In parallel, we will be analysing the feedback from users in-depth, particularly the threshold value for relevance. This analysis is important in identifying user preferences, and pinpointing areas that require enhancement. These insights will help us refine the search functionality, making it more intuitive, user-friendly, and responsive to the specific needs of our audience.
Another critical aspect of our ongoing work is the optimisation of the search tool’s performance. Based on user experiences and technical evaluations, we will focus on enhancing the speed and efficiency of the search function. This optimization is key to improving the overall user experience, ensuring that our tool is not only accurate in its search results but also fast and reliable.
We also acknowledge the challenges posed by using AI provided by large tech firms like OpenAI that might interpret artworks, particularly concerning content sensitivity and social biases. We have been in contact with OpenAI, who recognizes the issues in interpreting art through AI, but currently, they do not offer a tailored solution for these challenges. This situation underscores the importance of being aware of these limitations as we utilize these technologies in our work.

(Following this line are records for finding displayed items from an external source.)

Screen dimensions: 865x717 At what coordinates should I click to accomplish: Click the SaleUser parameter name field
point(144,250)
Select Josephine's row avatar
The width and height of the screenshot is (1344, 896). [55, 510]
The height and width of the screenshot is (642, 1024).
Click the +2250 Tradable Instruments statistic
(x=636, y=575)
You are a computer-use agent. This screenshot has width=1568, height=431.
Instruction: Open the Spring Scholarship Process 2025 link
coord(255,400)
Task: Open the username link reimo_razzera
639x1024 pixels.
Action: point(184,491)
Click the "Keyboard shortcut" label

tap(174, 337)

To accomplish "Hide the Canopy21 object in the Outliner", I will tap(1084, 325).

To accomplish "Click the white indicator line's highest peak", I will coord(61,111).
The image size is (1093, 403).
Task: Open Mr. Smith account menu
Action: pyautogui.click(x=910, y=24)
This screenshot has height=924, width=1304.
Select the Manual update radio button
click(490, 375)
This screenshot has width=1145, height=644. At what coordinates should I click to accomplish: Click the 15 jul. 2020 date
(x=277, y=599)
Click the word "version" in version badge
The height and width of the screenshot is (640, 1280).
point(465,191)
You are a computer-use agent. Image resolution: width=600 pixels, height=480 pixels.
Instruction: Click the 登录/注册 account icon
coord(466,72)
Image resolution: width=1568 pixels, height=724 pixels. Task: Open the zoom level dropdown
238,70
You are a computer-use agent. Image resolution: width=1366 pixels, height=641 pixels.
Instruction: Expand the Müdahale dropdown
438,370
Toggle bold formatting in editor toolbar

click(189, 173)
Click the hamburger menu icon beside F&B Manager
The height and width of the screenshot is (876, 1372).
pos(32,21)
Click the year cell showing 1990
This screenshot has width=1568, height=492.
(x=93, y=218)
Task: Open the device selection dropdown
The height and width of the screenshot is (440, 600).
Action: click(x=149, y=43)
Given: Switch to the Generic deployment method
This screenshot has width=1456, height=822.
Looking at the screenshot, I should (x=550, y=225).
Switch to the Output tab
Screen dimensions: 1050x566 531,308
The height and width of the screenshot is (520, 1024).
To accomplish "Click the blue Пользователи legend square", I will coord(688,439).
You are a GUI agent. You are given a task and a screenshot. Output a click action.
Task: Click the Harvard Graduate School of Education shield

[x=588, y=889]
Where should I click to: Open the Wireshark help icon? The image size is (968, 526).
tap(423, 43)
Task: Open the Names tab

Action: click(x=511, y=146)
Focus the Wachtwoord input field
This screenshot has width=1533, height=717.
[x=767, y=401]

Looking towards the future, we are considering the integration of open-source models into our semantic search system. This move aims to reduce our reliance on external online APIs, granting us more autonomy and flexibility in the operation of the search function. Embracing open-source technologies will allow us to tailor the tool more precisely to the unique requirements of our collection and users, with a view to build a more robust and self-sufficient digital art exploration platform.
Through these initiatives, we aim to not only meet but exceed the expectations of our users, enriching their digital interaction with our art collection and lifting the bar for how digital art can be explored.